The CD reissue spree of the early 1990s benefited those lonely, cobwebbed corner obsessives who thought the longhairs of 70s British Isles folk rock had something good going. Those of us who scuttled after the bones the sinister Shanachie label threw to the U.S. through the ’80s were conditioned to nonexistent liner notes and brainwashed into believing the trad arr groups of the previous decade could be described by creative English anachronism on the one hand and Irish rebel songs on the other. Also-rans, like Mr. Fox or Mellow Candle or Trees, who were allowed to make records in the wake of Fairport’s and Steeleye’s success, and were good for an album or two before promptly dropping off the map, were roundly ignored in the States, to the extent that first, and typically only, pressings of their albums fetched exorbitant sums. So when the CD stamping plants got their head of steam and allowed for an economical digital reissue of Mellow Candle’s lone album release, Swaddling Songs (1972), listeners rejoiced and collectors, who’d dropped multiple benjamins for dog-eared decades-old vinyl, grumbled a bit but bought their infinitely copy-able copy so they could listen to the damn thing.
The album was rare but it was also more than just okay, meriting the whispered celebrations of the pre-internet folky cognoscenti. Swaddling Songs is a folk-inspired progressive rock gem, the brainchild of Clodagh Simonds and Alison Williams, whose Irish roots inform the record but never sink it beneath the weight of Heritage. And in this sense the album has more in common with Aqualung or Tubular Bells (Simonds, appropriately enough, would go on to work with Mike Oldfield) than The Tain or Morris On, as original, mostly keyboard-led tunes organically hang together around Simonds’ and Williams’ winding, commanding vocals, seamless, with contemporary touchstones like Joni Mitchell making themselves felt but also casting into the future toward Sinead O’Connor, Cranberries, Heidi Berry, Helium, Florence + the Machine. Framed by solid songwriting, unfussy arrangements and production, and outstanding musicianship, there’s a comfortable cosmic warmth to the album’s entirety. Of many prescient moments on Swaddling Songs, a favorite is “The Poet and the Witch,” the album’s rave-up palate-cleansing show-stopper, adding fierceness to the beauty.

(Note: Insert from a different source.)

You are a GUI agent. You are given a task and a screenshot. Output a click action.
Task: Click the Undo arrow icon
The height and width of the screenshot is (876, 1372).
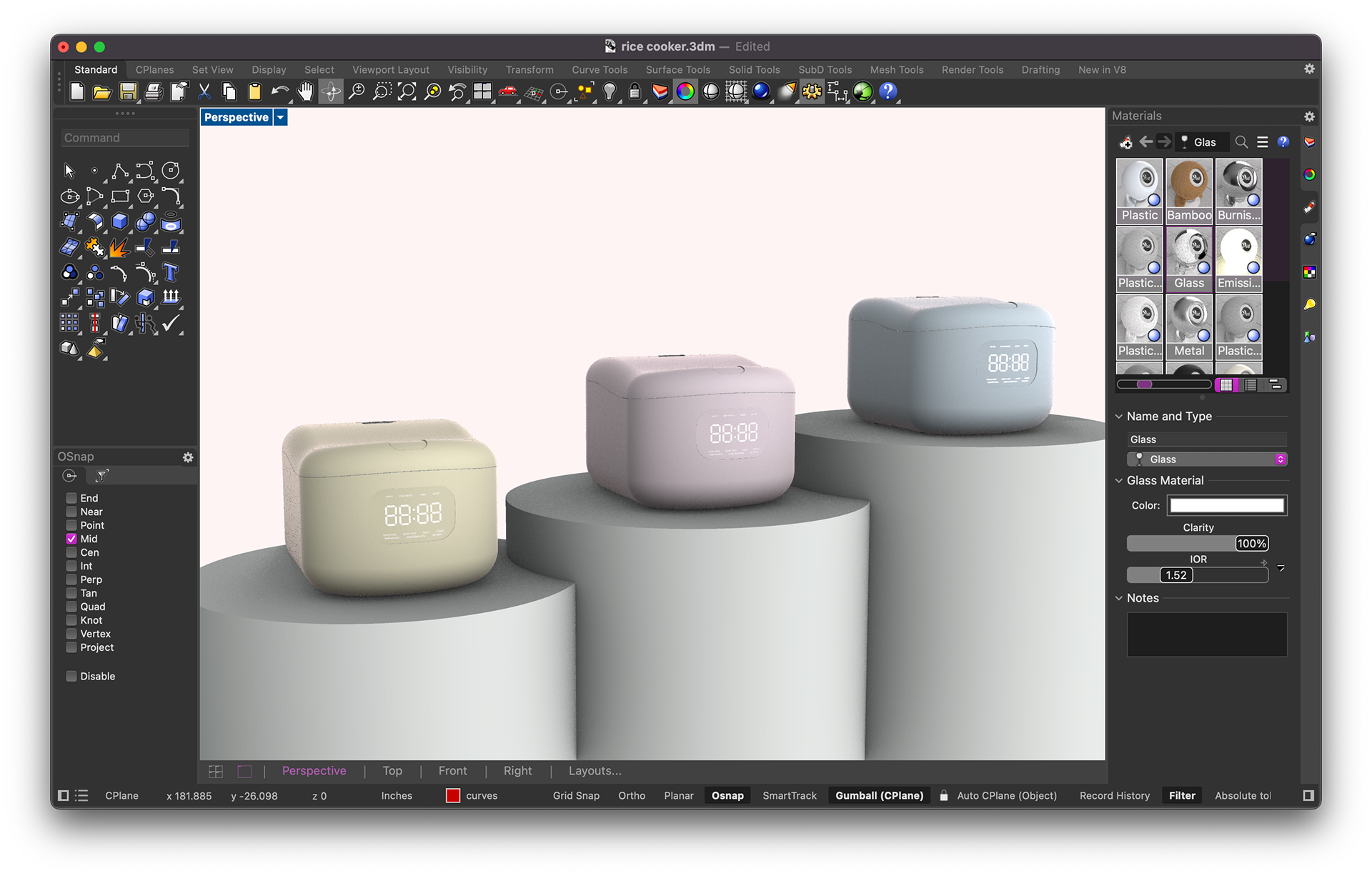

Pity the poet who suffers to give
Sailing his friendship on oceans of love
Strange harbour soundwaves break out of his reach
Love is a foreigner to the Queen of the Beach
Queen of the Beach
Moonfilled and thunderful star-staggered eyes
She broke away to be one with the skies
She feeds his love to the nightmare she rides
Suffers her hunger to inherit the prize
Queen of the Skies
Thunder-stricken tempest strikes fire in the sky
Beacons of flame for the Queen as she flies
Blind to his ocean and deaf to his cries
She’s blind and she’s deaf but she’s Queen of the Skies
Queen of the Skies
King of the Seabed he sleeps on his own
The fishes have found him, the seaweed has grown
He slipped through the waves and he sank like a stone
Queens who have nightmares must be Queens on their own
Queens on their own
I’d picked up my CD copy of Swaddling Songs sometime in the mid 90s, and it was on heavy rotation for a while, in and out and around Can and the Incredible String Band, Amon Duul and Lal Waterson. Even as these pieces fit together in their way, Swaddling Songs seemed miles distant from anything approaching musical with-it-ness at century’s eclectic end, and yet as I stood at the back of the crowd at the Cat’s Cradle in Carrboro, North Carolina in 2001 and watched a muscular set by indie-rock cover boy Stephen Malkmus, late of Pavement, there was a deep, jaw-dropping sensibility to his cover of “The Poet and the Witch.” It was a surprise and a gift. Malkmus’s work is never less than genre-bending — he may be his own genre — and his sympathy for progressive rock is plain in both word (name-checking Geddy Lee in Pavement’s “Stereo”) and deed. He thought enough of his jaggedly jumbled, charming Mellow Candle cover to release it as a live bonus track on 2003’s Pig Lib. Leave it to Malkmus, and to a worldview acknowledging the fundamental interconnectedness of all things.